> **GOAL**: Print every line of the records from the one containing "Click author Karin Strittmatter" down to the one containing "Action: point(32,19)", copying them unchanged and including both of those lines.

═══ SUPPLIED MATERIAL ═══

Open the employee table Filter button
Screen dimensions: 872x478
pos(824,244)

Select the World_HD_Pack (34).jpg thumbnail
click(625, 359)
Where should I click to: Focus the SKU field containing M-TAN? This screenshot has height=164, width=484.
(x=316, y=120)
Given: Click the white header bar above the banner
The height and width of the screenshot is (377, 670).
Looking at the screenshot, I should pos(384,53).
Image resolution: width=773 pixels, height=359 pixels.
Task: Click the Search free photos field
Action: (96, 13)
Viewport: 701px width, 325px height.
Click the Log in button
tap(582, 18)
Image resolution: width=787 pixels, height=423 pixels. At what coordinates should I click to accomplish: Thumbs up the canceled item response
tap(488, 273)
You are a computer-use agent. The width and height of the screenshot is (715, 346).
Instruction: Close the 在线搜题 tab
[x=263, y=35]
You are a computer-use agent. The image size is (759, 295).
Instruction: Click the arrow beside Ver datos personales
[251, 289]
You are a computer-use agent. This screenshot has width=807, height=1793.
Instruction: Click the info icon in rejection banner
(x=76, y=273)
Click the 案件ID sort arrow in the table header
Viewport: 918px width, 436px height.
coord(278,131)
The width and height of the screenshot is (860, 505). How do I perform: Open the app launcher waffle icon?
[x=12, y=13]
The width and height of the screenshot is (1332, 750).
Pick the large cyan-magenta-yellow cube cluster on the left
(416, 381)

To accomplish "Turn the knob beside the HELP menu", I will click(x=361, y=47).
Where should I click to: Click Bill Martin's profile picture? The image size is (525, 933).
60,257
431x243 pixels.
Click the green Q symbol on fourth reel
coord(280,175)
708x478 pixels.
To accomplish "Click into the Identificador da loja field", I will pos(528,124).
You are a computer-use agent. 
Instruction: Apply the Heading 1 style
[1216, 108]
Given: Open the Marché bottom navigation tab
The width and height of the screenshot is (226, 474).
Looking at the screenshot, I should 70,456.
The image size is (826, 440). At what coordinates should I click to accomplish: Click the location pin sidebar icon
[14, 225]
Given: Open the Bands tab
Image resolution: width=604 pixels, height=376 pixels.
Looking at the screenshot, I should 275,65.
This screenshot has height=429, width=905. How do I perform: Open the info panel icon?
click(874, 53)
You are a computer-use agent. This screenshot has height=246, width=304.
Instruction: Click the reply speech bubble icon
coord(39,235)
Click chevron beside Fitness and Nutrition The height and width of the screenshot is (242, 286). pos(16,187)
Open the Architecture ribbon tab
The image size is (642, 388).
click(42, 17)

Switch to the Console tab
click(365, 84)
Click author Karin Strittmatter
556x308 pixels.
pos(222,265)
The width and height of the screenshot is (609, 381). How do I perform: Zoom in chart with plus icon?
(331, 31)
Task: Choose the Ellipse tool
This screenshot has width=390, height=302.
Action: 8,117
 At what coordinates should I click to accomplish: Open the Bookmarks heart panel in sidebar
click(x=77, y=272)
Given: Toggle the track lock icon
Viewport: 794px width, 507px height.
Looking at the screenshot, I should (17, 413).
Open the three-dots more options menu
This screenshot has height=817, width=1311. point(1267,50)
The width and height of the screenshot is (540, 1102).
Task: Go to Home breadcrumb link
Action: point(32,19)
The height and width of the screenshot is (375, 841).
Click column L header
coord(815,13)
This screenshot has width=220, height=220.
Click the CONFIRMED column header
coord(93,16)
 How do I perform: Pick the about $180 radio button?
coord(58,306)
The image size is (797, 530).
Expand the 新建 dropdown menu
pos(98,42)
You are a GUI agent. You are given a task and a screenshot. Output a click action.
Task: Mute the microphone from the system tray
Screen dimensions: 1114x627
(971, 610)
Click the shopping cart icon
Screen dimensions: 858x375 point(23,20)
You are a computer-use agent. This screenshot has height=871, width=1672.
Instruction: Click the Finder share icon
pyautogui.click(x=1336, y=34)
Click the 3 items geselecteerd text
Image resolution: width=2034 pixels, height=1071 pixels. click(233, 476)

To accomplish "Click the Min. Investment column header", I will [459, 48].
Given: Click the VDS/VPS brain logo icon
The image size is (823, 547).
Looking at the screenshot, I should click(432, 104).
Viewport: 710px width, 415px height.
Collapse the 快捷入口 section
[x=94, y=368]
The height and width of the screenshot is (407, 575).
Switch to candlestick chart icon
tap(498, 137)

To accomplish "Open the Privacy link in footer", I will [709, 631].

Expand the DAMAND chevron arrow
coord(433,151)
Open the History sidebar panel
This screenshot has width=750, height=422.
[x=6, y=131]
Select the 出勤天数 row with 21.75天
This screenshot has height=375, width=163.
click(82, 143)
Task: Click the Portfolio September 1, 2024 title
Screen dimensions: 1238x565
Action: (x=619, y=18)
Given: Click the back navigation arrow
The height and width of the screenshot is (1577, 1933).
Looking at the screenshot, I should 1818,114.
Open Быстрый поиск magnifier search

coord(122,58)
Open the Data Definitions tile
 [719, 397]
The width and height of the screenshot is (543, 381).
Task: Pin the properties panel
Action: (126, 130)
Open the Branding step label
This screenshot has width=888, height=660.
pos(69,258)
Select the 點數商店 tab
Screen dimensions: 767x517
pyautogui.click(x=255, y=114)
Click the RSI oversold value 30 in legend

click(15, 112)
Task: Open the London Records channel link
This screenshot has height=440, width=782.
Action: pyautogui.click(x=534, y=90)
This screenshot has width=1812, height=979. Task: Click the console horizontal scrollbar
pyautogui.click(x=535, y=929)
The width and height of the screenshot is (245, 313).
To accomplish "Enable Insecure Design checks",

═══

> **ANSWER FOR THE TASK**:
Click author Karin Strittmatter
556x308 pixels.
pos(222,265)
The width and height of the screenshot is (609, 381). How do I perform: Zoom in chart with plus icon?
(331, 31)
Task: Choose the Ellipse tool
This screenshot has width=390, height=302.
Action: 8,117
 At what coordinates should I click to accomplish: Open the Bookmarks heart panel in sidebar
click(x=77, y=272)
Given: Toggle the track lock icon
Viewport: 794px width, 507px height.
Looking at the screenshot, I should (17, 413).
Open the three-dots more options menu
This screenshot has height=817, width=1311. point(1267,50)
The width and height of the screenshot is (540, 1102).
Task: Go to Home breadcrumb link
Action: point(32,19)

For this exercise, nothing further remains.